One of the most exciting things you can receive as a blogger is emails about business opportunities/partnerships. Sadly, a lot of these emails often end up being scams. But, in receiving one, you can sometimes get so excited that you’ve been sent this email you forget to look for the small details.
It’s important to be able to tell if an email is a legitimate business opportunity for your blog, or a phishing scam. Lately I’ve both received, and heard of, a lot of different scam emails being sent to bloggers. If you have a ‘Contact Me’ page on your blog, or offer your email address on your blog, you may have even gotten some of these yourself. Here are some things to look for that can help determine whether or not the request you’ve gotten is legitimate.
- The email should be addressed to you, not to the name of your blog, or a generic phrase such as ‘dear customer’. If you do not provide a first name on your blog, a legitimate business request will include them introducing themselves and asking for your first name
- The email should have proper spelling and grammar. (This email I’ve included as example is a hot mess) Scams will often exchange ‘o’ for ‘0’ to bypass spam filters that services like hotmail, gmail and yahoo mail have in place.
- The email should include a company name, at bare minimum, in the signature. If they’re smart, they’ll include it elsewhere in the email as well. If they are self employed, they will acknowledge that.
- The email should NEVER ask you to do something in direct violation of law. IE Post a paid for advertisement to your blog whilst not disclosing that it was paid for.
- The email should never request for personal information such as a phone number, access to your blog, pay-pal account info, and so on and so forth. If no business relationship has been established (yet) why would they need this information immediately?
- A legitimate business opportunity for your blog will never come from someone who ‘expects’ anything from you. Initial emails should be a request and nothing more.
- Take a close look at the email address, not just the sender name. Often times the domain can be a dead giveaway that an email isn’t legitimate. And, while it is true that some self-employed/small business owners do use services such as GMAIL for business, they will always have their name, or their company name used in the email. In the case of the email example I have attached, the name in the email address of who the email was from did not match the name on the bottom of the email.
- Do not open poorly labeled or unlabeled attachments. And, if attachments are labeled, be careful to make sure that it’s not a scam before you open.
Last, but certainly not least, does the email make your ‘spidey sense’ flare up?
This list may sound obvious when you’re reading it, but there are a lot of people in this world who fall for email scams.

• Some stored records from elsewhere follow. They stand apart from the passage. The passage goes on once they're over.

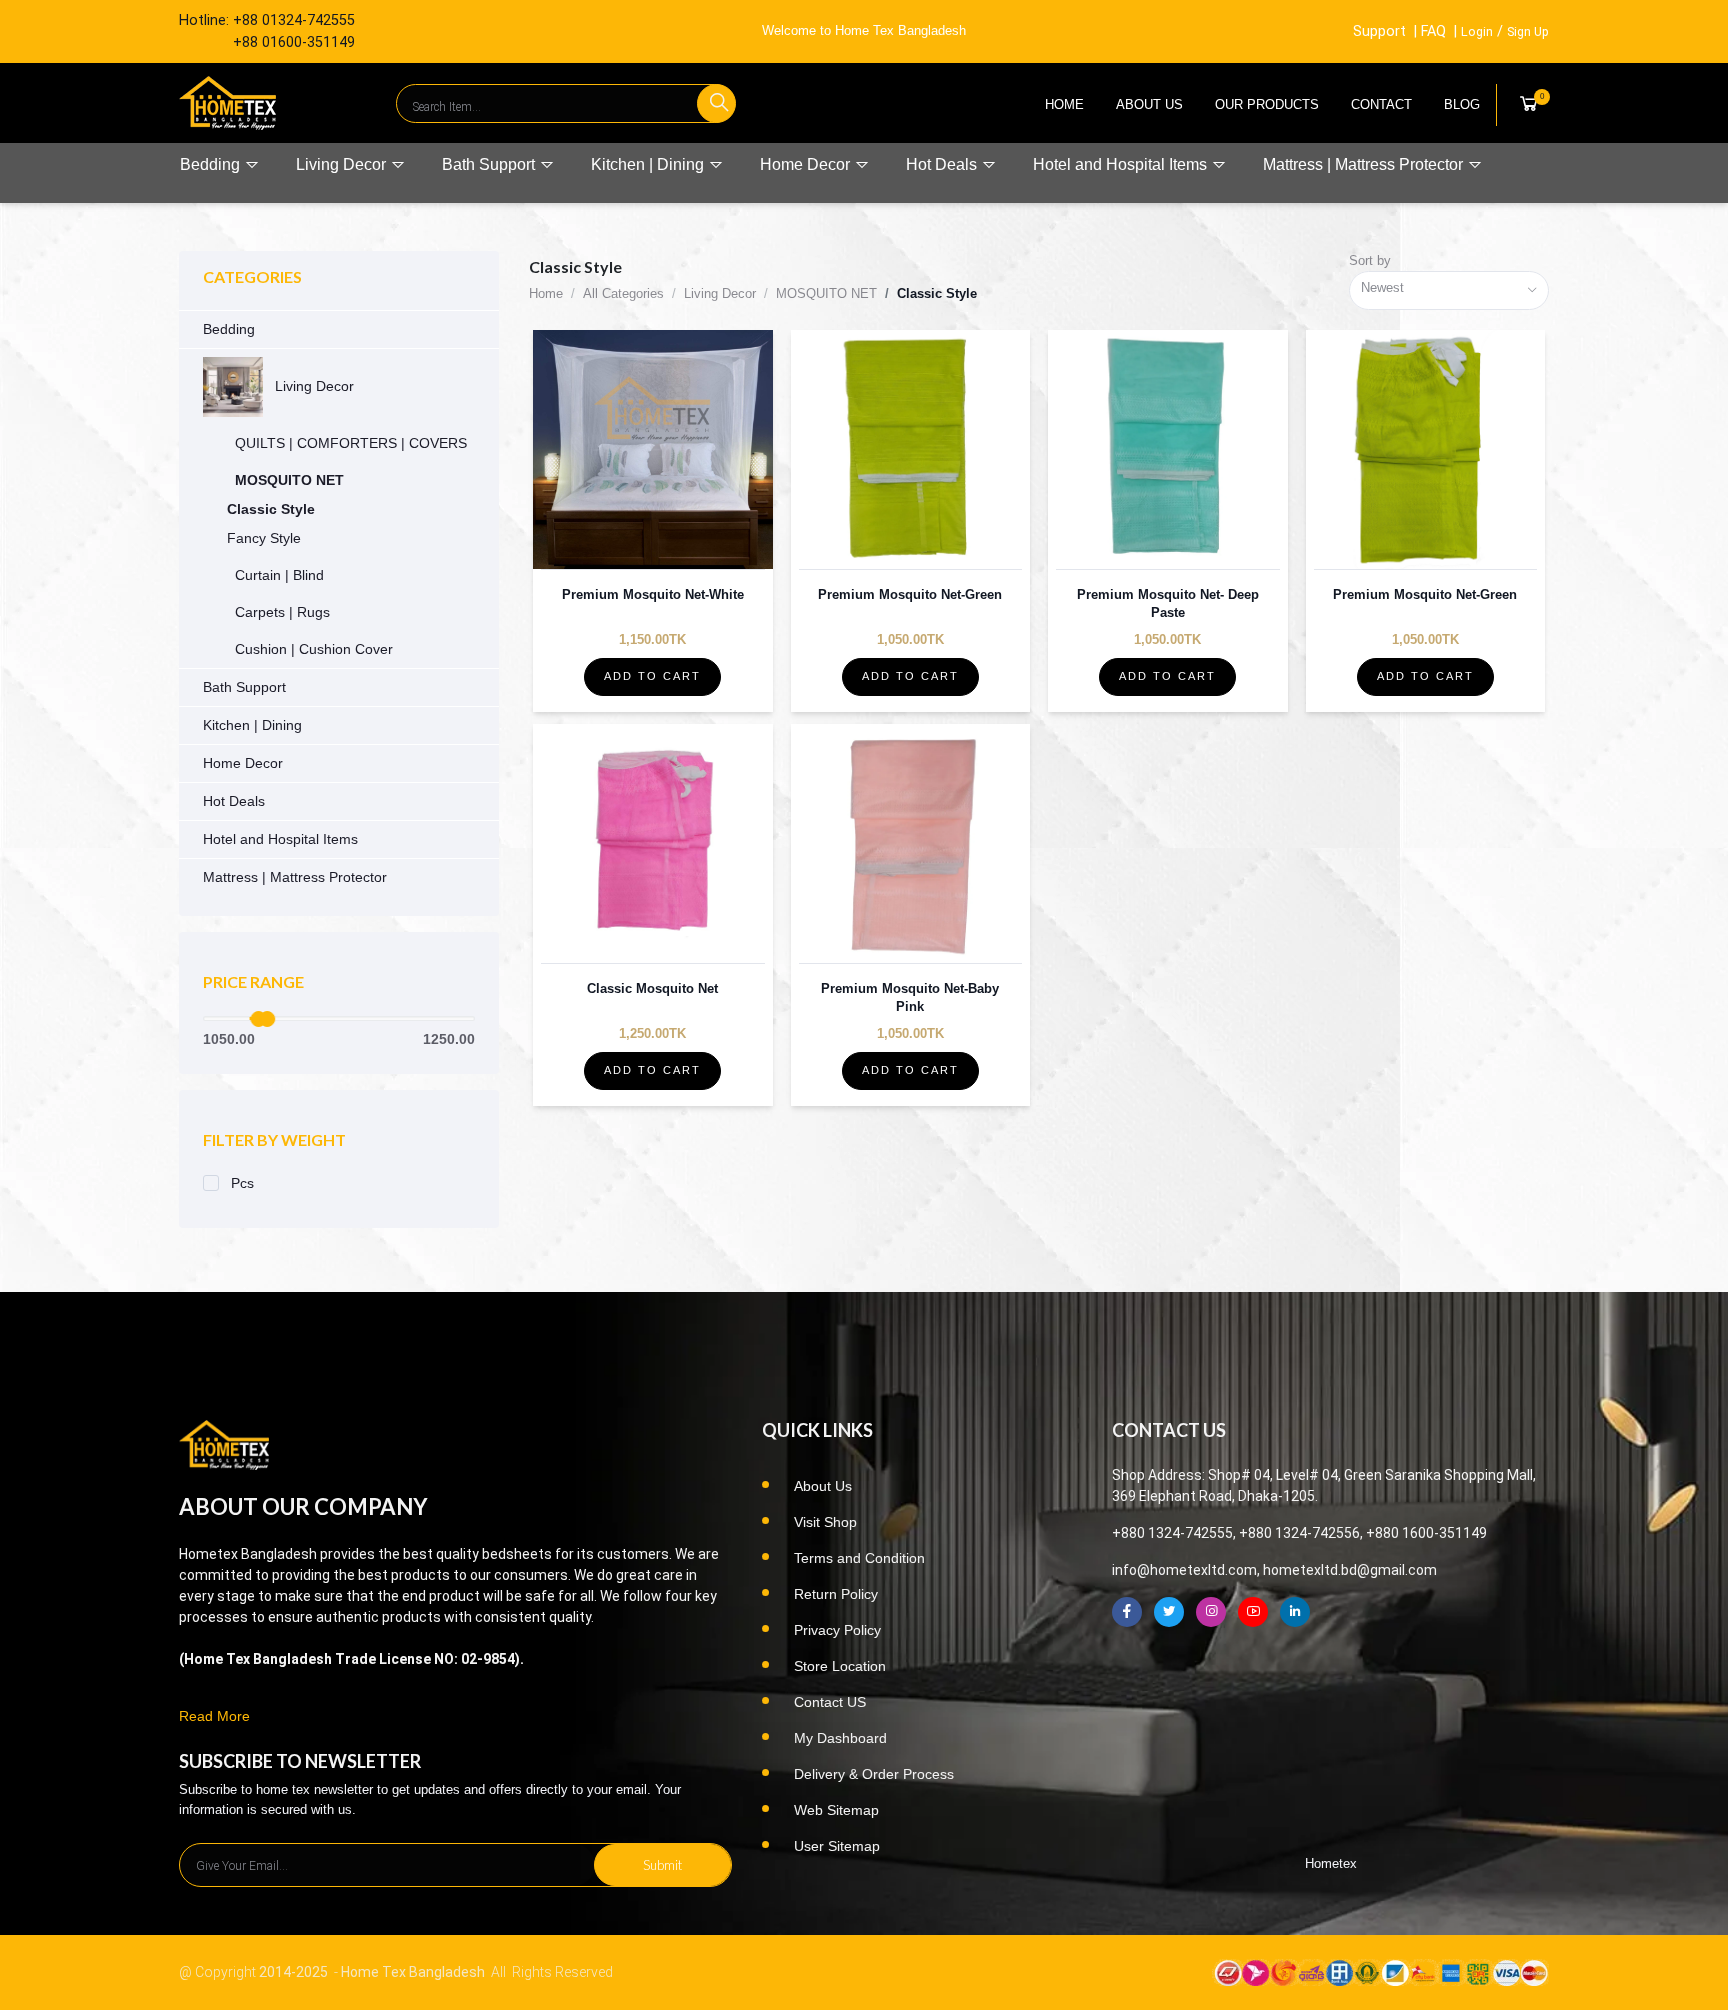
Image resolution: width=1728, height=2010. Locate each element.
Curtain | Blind (279, 575)
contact (1381, 104)
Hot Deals (943, 164)
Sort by (1370, 260)
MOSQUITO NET (289, 480)
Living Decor (343, 164)
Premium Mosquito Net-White (653, 594)
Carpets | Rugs (282, 612)
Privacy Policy (837, 1630)
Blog (1462, 104)
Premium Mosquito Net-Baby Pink (910, 997)
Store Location (840, 1666)
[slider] (267, 1019)
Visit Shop (825, 1522)
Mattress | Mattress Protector (1365, 164)
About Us (1149, 104)
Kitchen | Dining (649, 164)
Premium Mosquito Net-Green (910, 594)
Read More (214, 1716)
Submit (662, 1865)
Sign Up (1528, 31)
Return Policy (836, 1594)
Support (1379, 31)
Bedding (212, 164)
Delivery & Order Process (874, 1774)
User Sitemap (837, 1846)
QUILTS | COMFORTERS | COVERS (351, 443)
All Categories (623, 293)
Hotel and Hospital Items (1122, 164)
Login (1477, 31)
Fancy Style (264, 538)
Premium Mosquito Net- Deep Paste (1168, 603)
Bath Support (490, 164)
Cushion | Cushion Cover (314, 649)
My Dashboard (840, 1738)
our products (1267, 104)
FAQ (1433, 31)
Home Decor (807, 164)
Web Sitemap (836, 1810)
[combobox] (1449, 290)
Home (1064, 104)
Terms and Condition (859, 1558)
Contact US (830, 1702)
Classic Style (271, 509)
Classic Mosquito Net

People get so caught up in the excitement of them that there are a lot of Nigerian Princes with a lot of money right now. And, a lot of Lawyers in Monaco that won’t be wiring that 4.2 million they promised from your dearly departed relative that you’ve never met that they set up the will for.
I would strongly encourage that, if you feel an email could be a scam, you do not respond. Even a simple ‘No thank you’ can send them after you for months on end, request after request, annoying the crap out of you in an effort to wear you down.
If you think it could be a scam just hit delete.
Have you ever received a business request/opportunity for your blog that you felt could be a scam? What did it say? How could you tell that it just wasn’t quite right?